Les intempéries bloquent l’arrachage de 2400 ha de betteraves et chicorées

Raphaël Lecocq

De nombreuses machines sont « plantées » dans la zones des polders
Fnedt

Dans le Nord, la pluie met à mal les agriculteurs et les entreprises de travaux spécialisées dans l’arrachage, aux prises à des pertes d’exploitation et à une envolée des coûts de récolte.

Dans le meilleur des cas, c’est des débits de chantiers divisés par deux et des consommations de carburant multipliées par deux. Dans le pire des cas, c’est des tubercules et des racines immobilisés en terre, avec comme compte à rebours la fermeture programmée des sucreries en ce qui concerne les betteraves. Telles sont les conséquences des intempéries qui touchent le Nord depuis des semaines et qui entravent les machines de récolte, sous l’effet conjugué des pluies et des remontées d’eau dans la zone littorale des polders.
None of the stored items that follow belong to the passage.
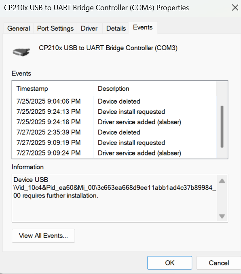Image resolution: width=241 pixels, height=274 pixels.
Task: Close the Properties dialog with X
Action: (x=235, y=8)
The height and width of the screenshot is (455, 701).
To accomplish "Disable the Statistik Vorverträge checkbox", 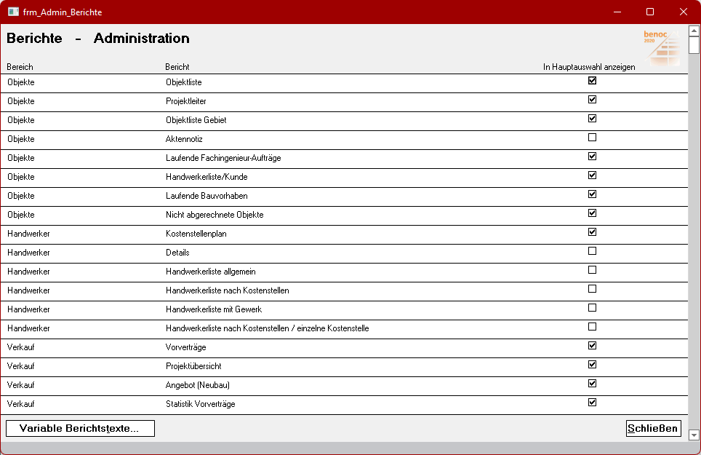I will tap(592, 402).
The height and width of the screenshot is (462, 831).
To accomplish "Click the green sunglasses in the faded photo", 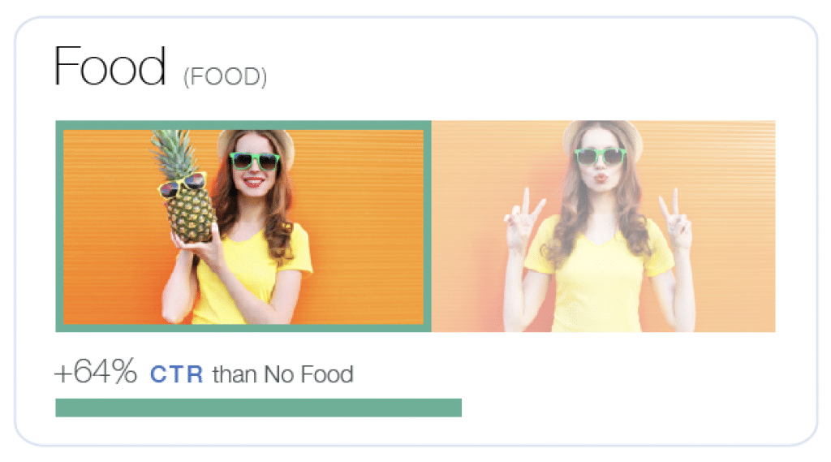I will pos(601,156).
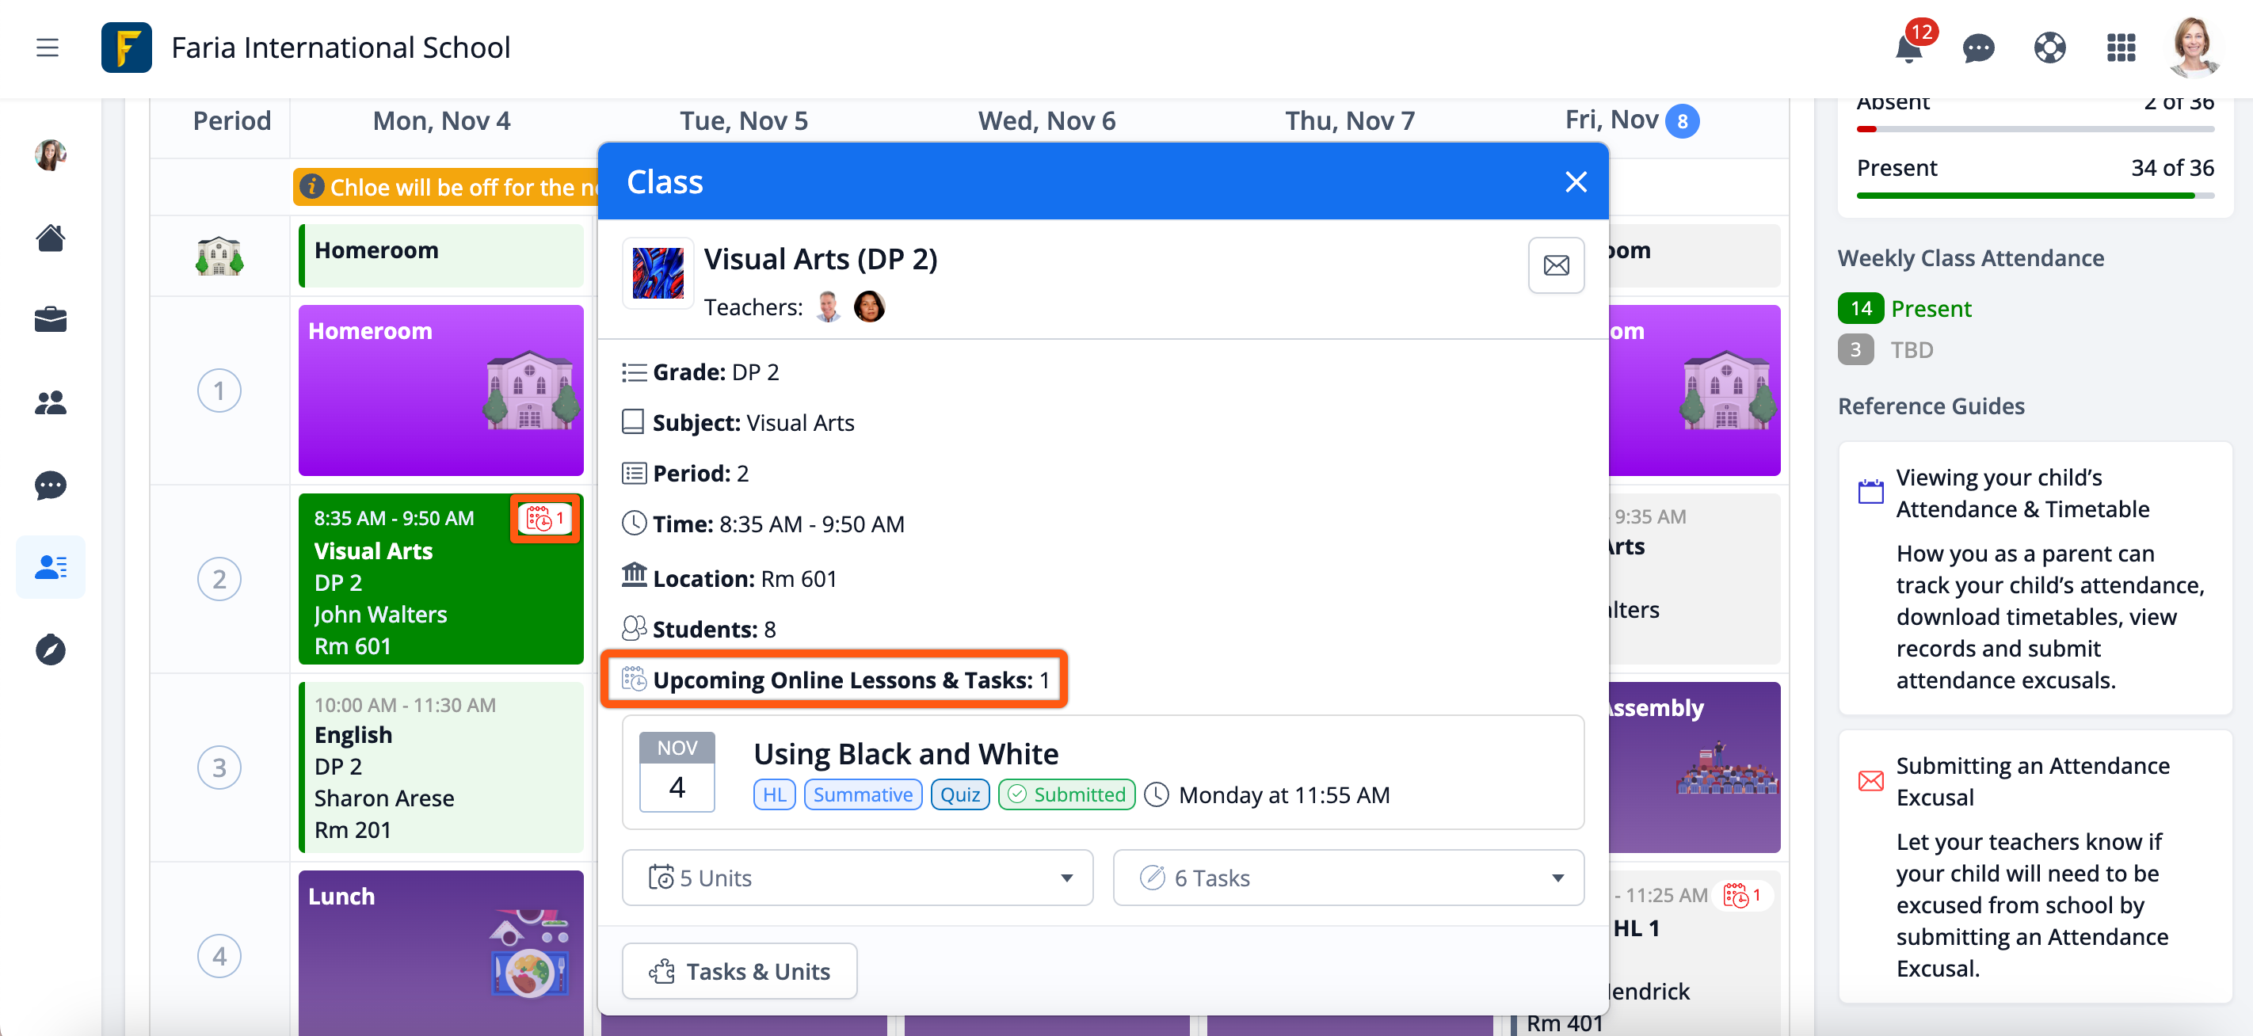2253x1036 pixels.
Task: Close the Class dialog
Action: point(1575,182)
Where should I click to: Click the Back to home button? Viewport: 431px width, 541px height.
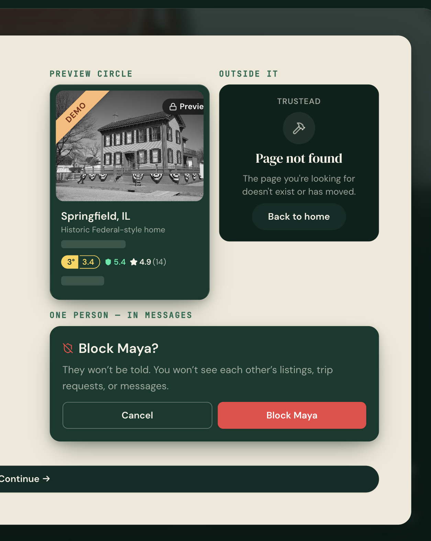click(299, 217)
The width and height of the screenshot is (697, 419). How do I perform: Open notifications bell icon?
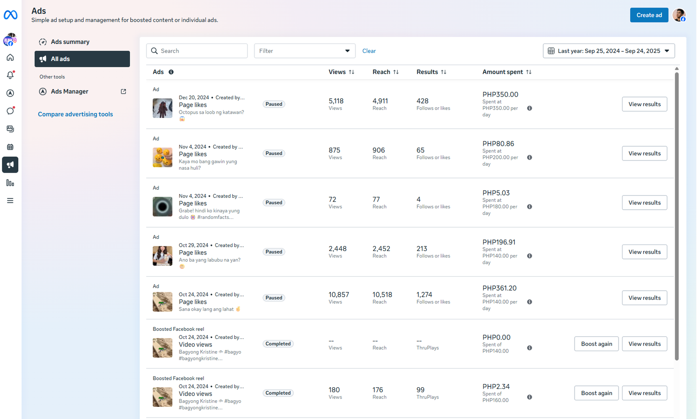pyautogui.click(x=10, y=75)
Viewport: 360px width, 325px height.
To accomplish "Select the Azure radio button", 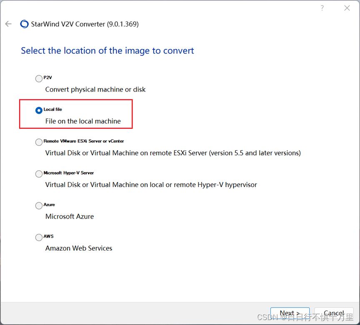I will (39, 206).
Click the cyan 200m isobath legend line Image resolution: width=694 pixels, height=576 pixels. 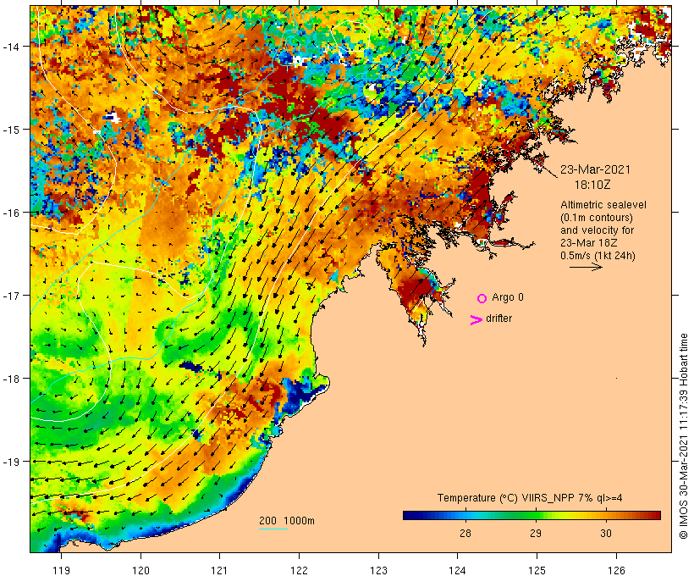point(273,529)
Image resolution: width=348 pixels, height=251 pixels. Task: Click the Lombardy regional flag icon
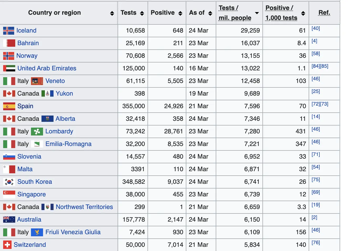point(37,132)
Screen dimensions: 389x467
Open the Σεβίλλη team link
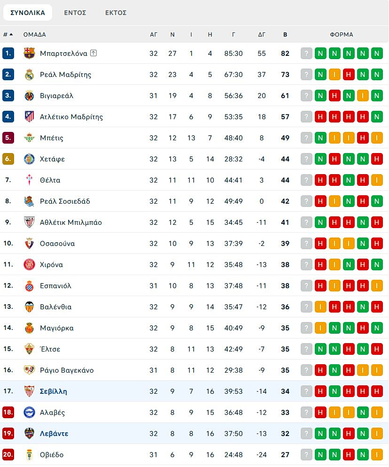(54, 391)
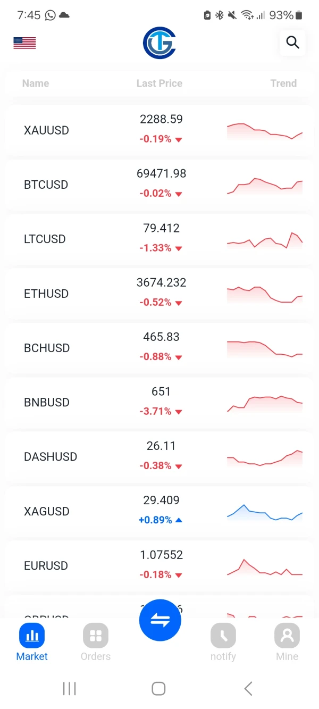Open the Mine profile icon
The width and height of the screenshot is (319, 709).
[287, 636]
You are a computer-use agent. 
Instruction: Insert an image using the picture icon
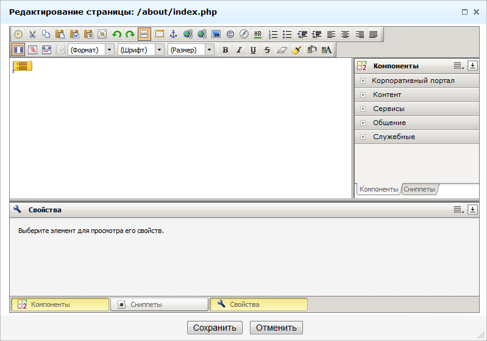click(x=216, y=34)
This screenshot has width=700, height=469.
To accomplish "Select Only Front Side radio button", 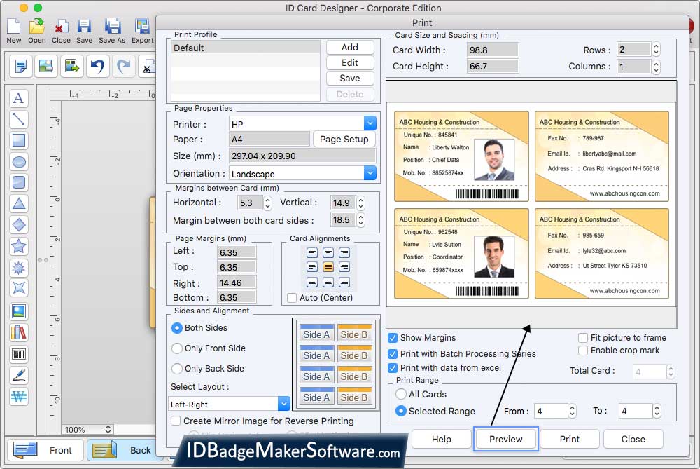I will [177, 348].
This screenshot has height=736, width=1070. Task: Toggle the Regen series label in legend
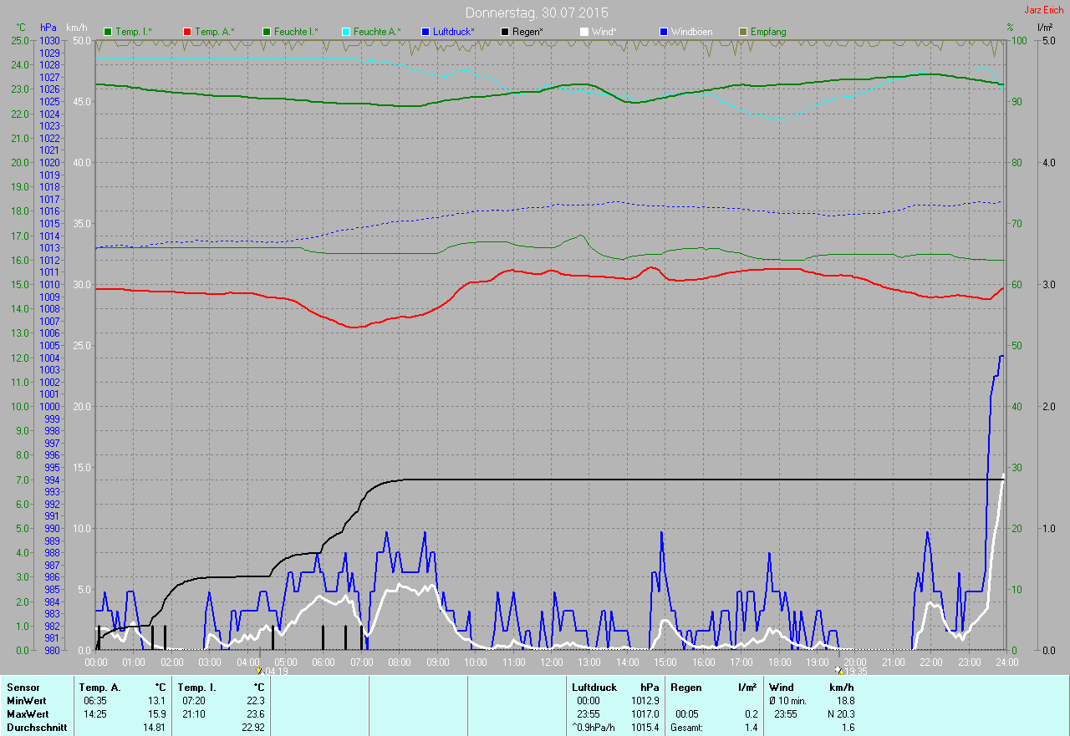[527, 32]
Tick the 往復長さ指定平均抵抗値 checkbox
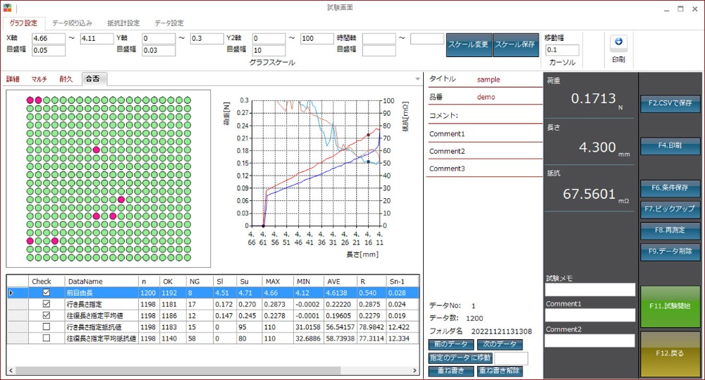The width and height of the screenshot is (705, 380). click(x=47, y=338)
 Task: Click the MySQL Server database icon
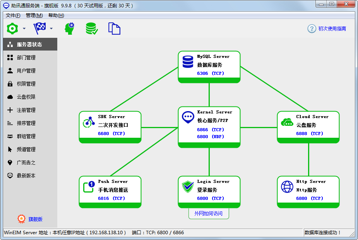[x=188, y=61]
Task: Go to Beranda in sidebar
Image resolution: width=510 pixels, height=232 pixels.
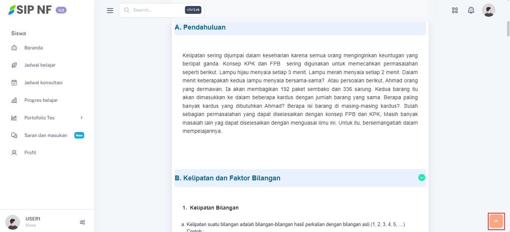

Malgré les équipements et le savoir-faire des entrepreneurs, de nombreuses machines sont « plantées ». « L'eau qui arrive du ciel et remonte du sol a du mal à s’évacuer, explique Jean-Marie Lemaire, Président de l’Union Régionale EDT Nord-Pas-De-Calais et Picardie. Comme les entrepreneurs de travaux agricoles doivent attendre 8 à 10 jours sans qu’il ne pleuve, les chantiers de récolte sont considérablement retardés actuellement ».

Des risques de pertes d’emploi

Si les arrachages ne reprennent pas rapidement, des situations très tendues vont apparaître et certaines entreprises ne pourront pas s’en remettre. La Fédération nationale des entrepreneurs des territoires (Fnedt)  rappelle qu'il s’agit essentiellement de petites structures, avec une dizaine de salariés en moyenne. Une quarantaine d’entreprises de travaux agricoles employant 400 salariés sont donc concernées par l’arrachage de betteraves et de chicorées dans la région. Ces entreprises maintiennent un tissu économique majeur en milieu rural. Pour l’heure, les entrepreneurs de travaux agricoles s’organisent pour répondre à la demande de leurs clients. Mais si ces chantiers peuvent reprendre, ce sera avec un coût supérieur car les temps de travaux sont allongés. Pour faire face à ces surcoûts de carburant, de main d’œuvre et de maintenance, un réajustement des prix devient obligatoire. Gérard Napias, président de la Fnedt, est attendu sur place le mardi 18 décembre.